» What needs to be done: Make a verbatim copy of the entries below; pictures stay out.

» Exercise inputs:

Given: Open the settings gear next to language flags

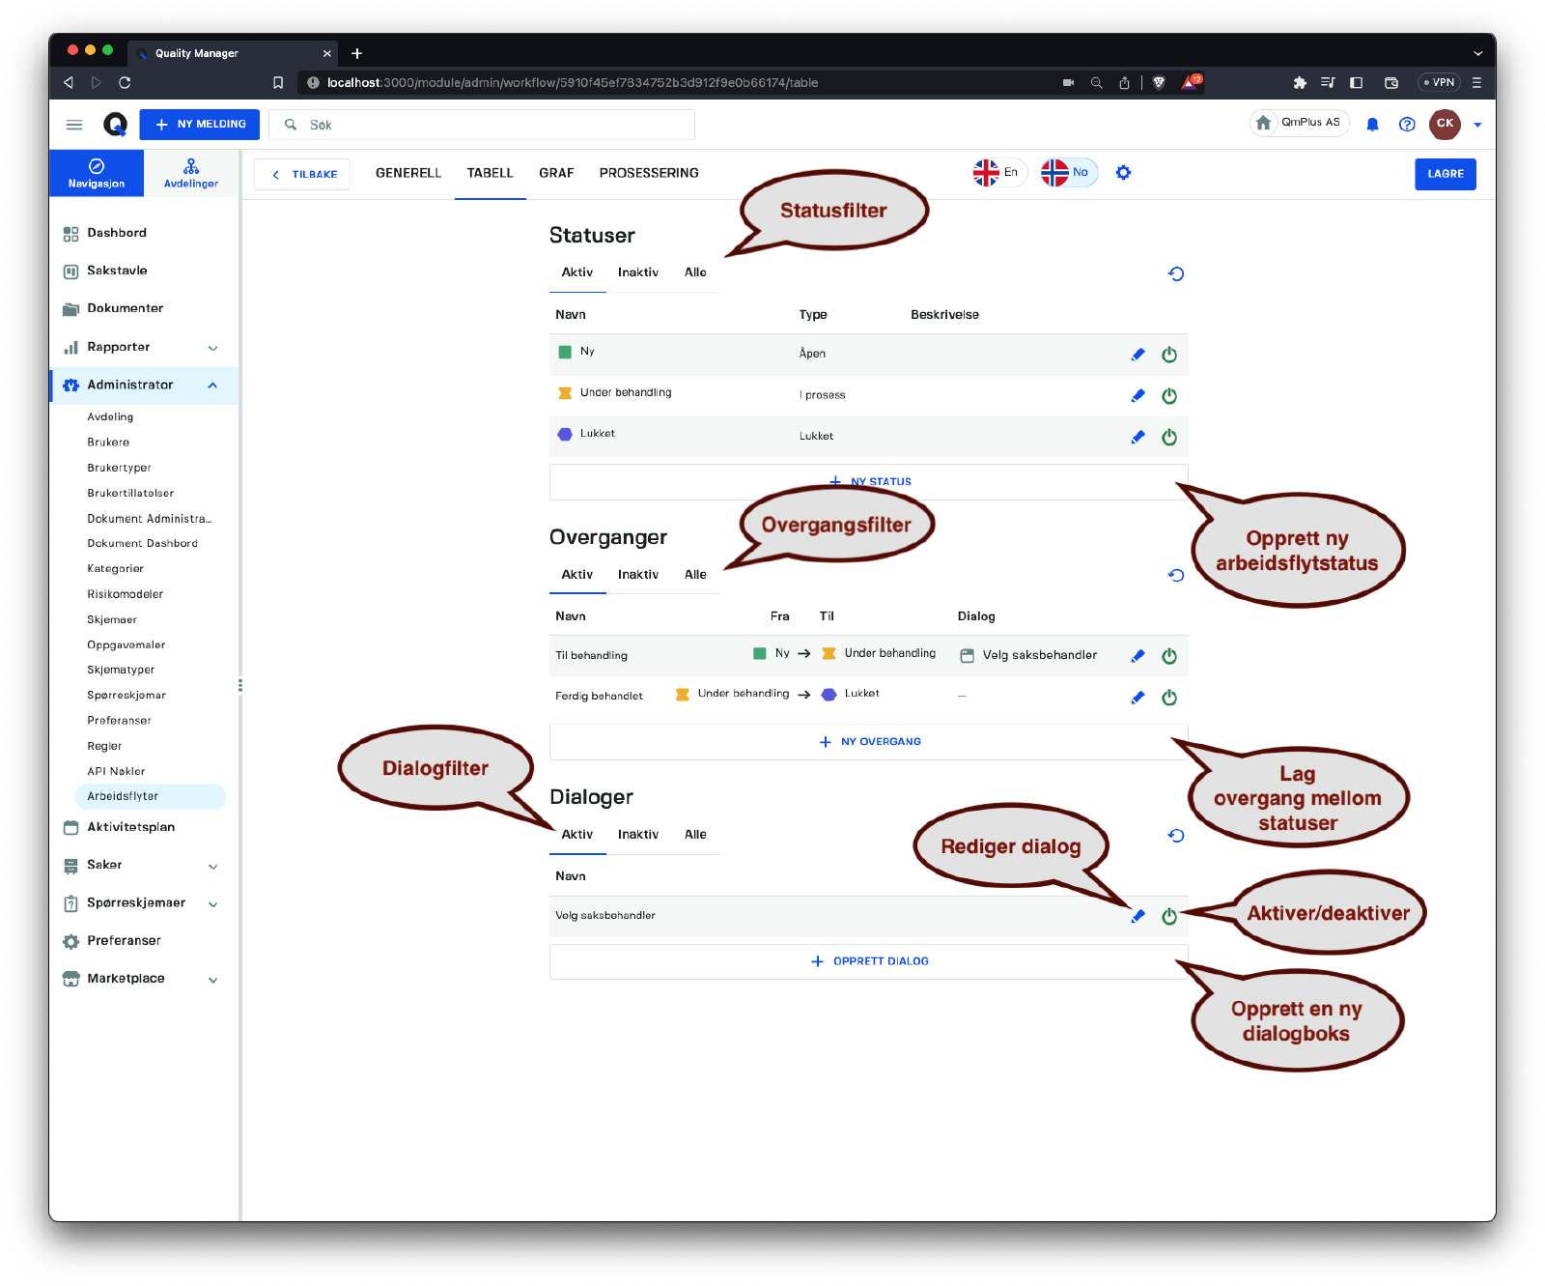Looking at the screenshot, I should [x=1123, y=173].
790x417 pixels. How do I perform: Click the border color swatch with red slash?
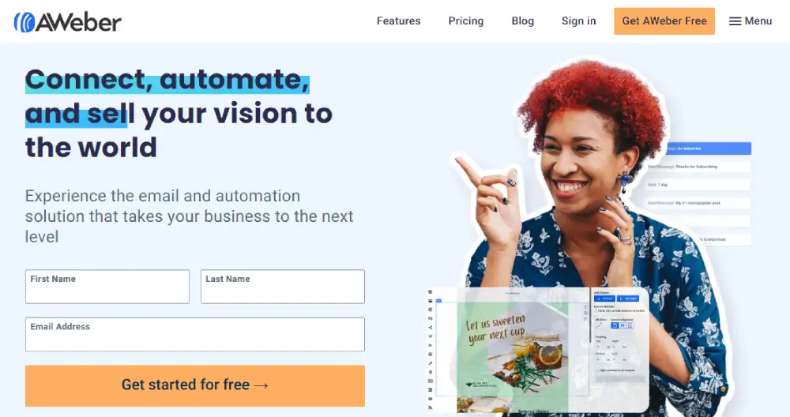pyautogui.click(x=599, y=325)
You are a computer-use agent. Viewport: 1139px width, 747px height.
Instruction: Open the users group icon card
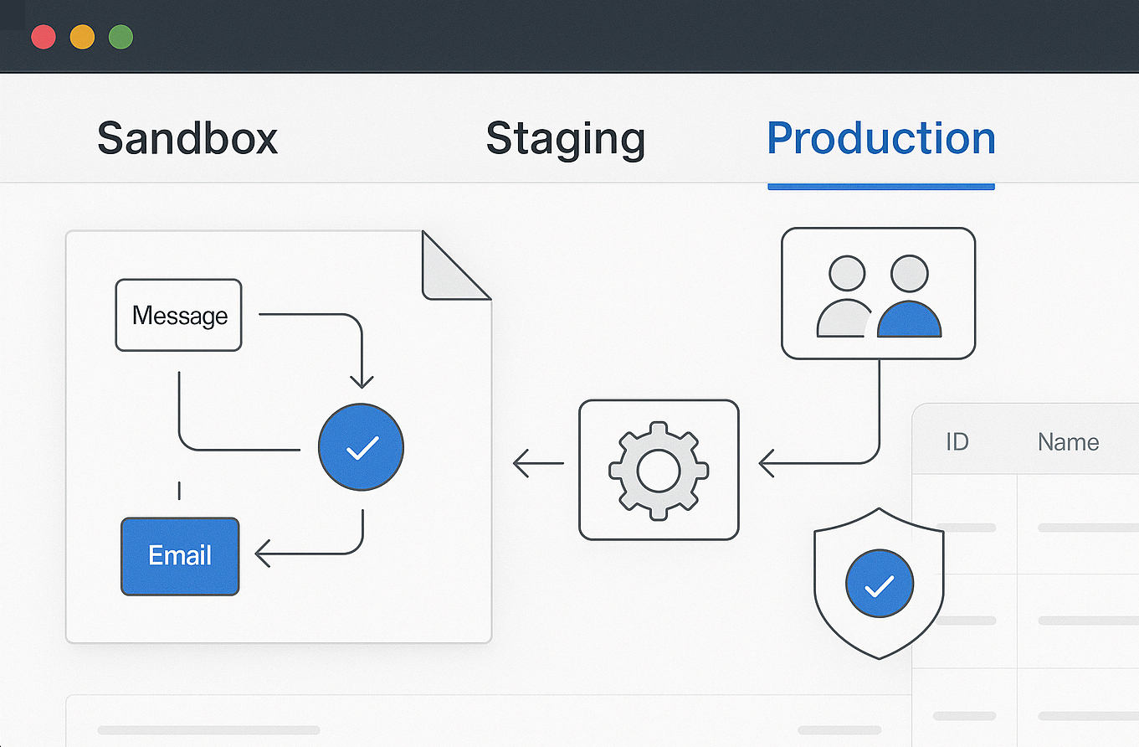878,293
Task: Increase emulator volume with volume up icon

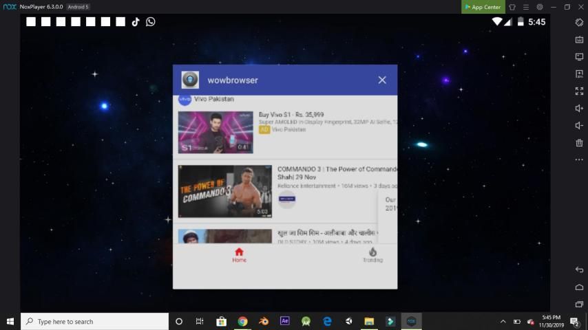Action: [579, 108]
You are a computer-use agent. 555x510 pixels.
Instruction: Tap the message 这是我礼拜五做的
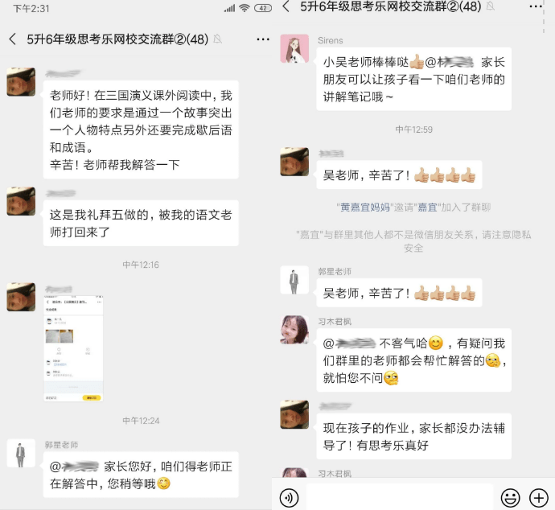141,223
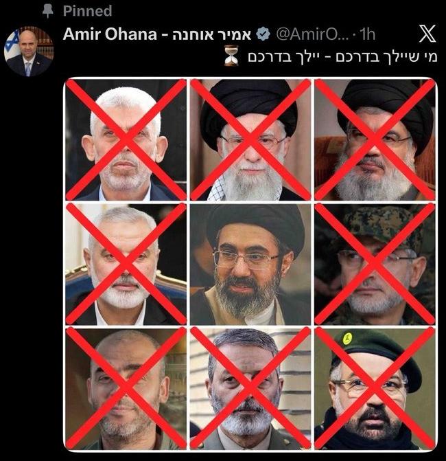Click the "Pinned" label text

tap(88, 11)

» Written solution:
Given: Open the settings gear next to language flags

Looking at the screenshot, I should [x=1123, y=173].
790x417 pixels. How do I perform: Click the border color swatch with red slash?
pyautogui.click(x=599, y=325)
You are a computer-use agent. Viewport: 1139px width, 747px height.
Instruction: Open the users group icon card
878,293
Task: Increase emulator volume with volume up icon

Action: [579, 108]
You are a computer-use agent. 555x510 pixels.
Instruction: Tap the message 这是我礼拜五做的
141,223
Click the "Pinned" label text

tap(88, 11)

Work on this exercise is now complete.